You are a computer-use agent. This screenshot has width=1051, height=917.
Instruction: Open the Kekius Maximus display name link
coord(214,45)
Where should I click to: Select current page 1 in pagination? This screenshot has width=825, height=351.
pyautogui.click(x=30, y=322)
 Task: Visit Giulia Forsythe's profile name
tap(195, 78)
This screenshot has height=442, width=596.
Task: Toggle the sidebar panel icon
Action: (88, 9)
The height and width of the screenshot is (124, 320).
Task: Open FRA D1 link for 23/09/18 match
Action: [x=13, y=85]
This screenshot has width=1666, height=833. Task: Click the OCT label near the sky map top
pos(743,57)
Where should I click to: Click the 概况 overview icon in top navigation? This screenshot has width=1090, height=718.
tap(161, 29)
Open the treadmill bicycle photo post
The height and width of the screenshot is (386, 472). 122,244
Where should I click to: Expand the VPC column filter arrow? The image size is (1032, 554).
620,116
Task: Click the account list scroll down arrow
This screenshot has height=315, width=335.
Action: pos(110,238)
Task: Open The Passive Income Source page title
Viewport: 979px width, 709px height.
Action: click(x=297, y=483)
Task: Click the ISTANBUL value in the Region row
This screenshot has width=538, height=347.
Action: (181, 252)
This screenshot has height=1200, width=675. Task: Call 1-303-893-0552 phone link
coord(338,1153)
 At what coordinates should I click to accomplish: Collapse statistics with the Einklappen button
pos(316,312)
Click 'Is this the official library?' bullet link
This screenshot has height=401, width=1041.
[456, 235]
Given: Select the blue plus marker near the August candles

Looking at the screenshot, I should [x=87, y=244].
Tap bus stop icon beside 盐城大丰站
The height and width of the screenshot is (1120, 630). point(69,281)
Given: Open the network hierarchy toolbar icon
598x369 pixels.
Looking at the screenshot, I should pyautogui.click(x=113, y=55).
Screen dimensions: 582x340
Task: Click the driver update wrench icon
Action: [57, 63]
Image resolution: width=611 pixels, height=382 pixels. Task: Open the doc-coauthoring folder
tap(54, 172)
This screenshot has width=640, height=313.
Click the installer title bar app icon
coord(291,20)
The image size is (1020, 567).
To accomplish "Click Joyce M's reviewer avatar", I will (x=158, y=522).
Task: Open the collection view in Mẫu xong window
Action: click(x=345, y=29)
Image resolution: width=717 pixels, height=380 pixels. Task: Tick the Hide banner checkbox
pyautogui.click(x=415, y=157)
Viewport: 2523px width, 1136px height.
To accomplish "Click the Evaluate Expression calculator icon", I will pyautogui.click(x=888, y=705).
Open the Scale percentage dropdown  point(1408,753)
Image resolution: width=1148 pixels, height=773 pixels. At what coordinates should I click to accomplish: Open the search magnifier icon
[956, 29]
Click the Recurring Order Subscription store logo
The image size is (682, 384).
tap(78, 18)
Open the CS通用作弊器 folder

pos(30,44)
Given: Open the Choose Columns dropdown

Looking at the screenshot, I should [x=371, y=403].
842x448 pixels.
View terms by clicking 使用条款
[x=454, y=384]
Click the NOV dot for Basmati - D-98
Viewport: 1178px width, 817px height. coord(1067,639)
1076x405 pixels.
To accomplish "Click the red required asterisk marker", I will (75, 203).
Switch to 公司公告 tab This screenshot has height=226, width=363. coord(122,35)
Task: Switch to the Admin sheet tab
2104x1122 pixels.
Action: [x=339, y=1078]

- - - - -

● **SET EXERCISE**:
Give each line of the records above as a JSON list of strings, one string per line, leaving out blank lines.

● **EXERCISE OUTPUT**:
[
  "You are a computer-use agent. This screenshot has width=1051, height=917.",
  "Instruction: Open the Kekius Maximus display name link",
  "coord(214,45)",
  "Where should I click to: Select current page 1 in pagination? This screenshot has width=825, height=351.",
  "pyautogui.click(x=30, y=322)",
  " Task: Visit Giulia Forsythe's profile name",
  "tap(195, 78)",
  "This screenshot has height=442, width=596.",
  "Task: Toggle the sidebar panel icon",
  "Action: (88, 9)",
  "The height and width of the screenshot is (124, 320).",
  "Task: Open FRA D1 link for 23/09/18 match",
  "Action: [x=13, y=85]",
  "This screenshot has width=1666, height=833. Task: Click the OCT label near the sky map top",
  "pos(743,57)",
  "Where should I click to: Click the 概况 overview icon in top navigation? This screenshot has width=1090, height=718.",
  "tap(161, 29)",
  "Open the treadmill bicycle photo post",
  "The height and width of the screenshot is (386, 472). 122,244",
  "Where should I click to: Expand the VPC column filter arrow? The image size is (1032, 554).",
  "620,116",
  "Task: Click the account list scroll down arrow",
  "This screenshot has height=315, width=335.",
  "Action: pos(110,238)",
  "Task: Open The Passive Income Source page title",
  "Viewport: 979px width, 709px height.",
  "Action: click(x=297, y=483)",
  "Task: Click the ISTANBUL value in the Region row",
  "This screenshot has width=538, height=347.",
  "Action: (181, 252)",
  "This screenshot has height=1200, width=675. Task: Call 1-303-893-0552 phone link",
  "coord(338,1153)",
  " At what coordinates should I click to accomplish: Collapse statistics with the Einklappen button",
  "pos(316,312)",
  "Click 'Is this the official library?' bullet link",
  "This screenshot has height=401, width=1041.",
  "[456, 235]",
  "Given: Select the blue plus marker near the August candles",
  "Looking at the screenshot, I should [x=87, y=244].",
  "Tap bus stop icon beside 盐城大丰站",
  "The height and width of the screenshot is (1120, 630). point(69,281)",
  "Given: Open the network hierarchy toolbar icon",
  "598x369 pixels.",
  "Looking at the screenshot, I should pyautogui.click(x=113, y=55).",
  "Screen dimensions: 582x340",
  "Task: Click the driver update wrench icon",
  "Action: [57, 63]",
  "Image resolution: width=611 pixels, height=382 pixels. Task: Open the doc-coauthoring folder",
  "tap(54, 172)",
  "This screenshot has width=640, height=313.",
  "Click the installer title bar app icon",
  "coord(291,20)",
  "The image size is (1020, 567).",
  "To accomplish \"Click Joyce M's reviewer avatar\", I will (x=158, y=522).",
  "Task: Open the collection view in Mẫu xong window",
  "Action: click(x=345, y=29)",
  "Image resolution: width=717 pixels, height=380 pixels. Task: Tick the Hide banner checkbox",
  "pyautogui.click(x=415, y=157)",
  "Viewport: 2523px width, 1136px height.",
  "To accomplish \"Click the Evaluate Expression calculator icon\", I will pyautogui.click(x=888, y=705).",
  "Open the Scale percentage dropdown  point(1408,753)",
  "Image resolution: width=1148 pixels, height=773 pixels. At what coordinates should I click to accomplish: Open the search magnifier icon",
  "[956, 29]",
  "Click the Recurring Order Subscription store logo",
  "The image size is (682, 384).",
  "tap(78, 18)",
  "Open the CS通用作弊器 folder",
  "pos(30,44)",
  "Given: Open the Choose Columns dropdown",
  "Looking at the screenshot, I should [x=371, y=403].",
  "842x448 pixels.",
  "View terms by clicking 使用条款",
  "[x=454, y=384]",
  "Click the NOV dot for Basmati - D-98",
  "Viewport: 1178px width, 817px height. coord(1067,639)",
  "1076x405 pixels.",
  "To accomplish \"Click the red required asterisk marker\", I will (75, 203).",
  "Switch to 公司公告 tab This screenshot has height=226, width=363. coord(122,35)",
  "Task: Switch to the Admin sheet tab",
  "2104x1122 pixels.",
  "Action: [x=339, y=1078]"
]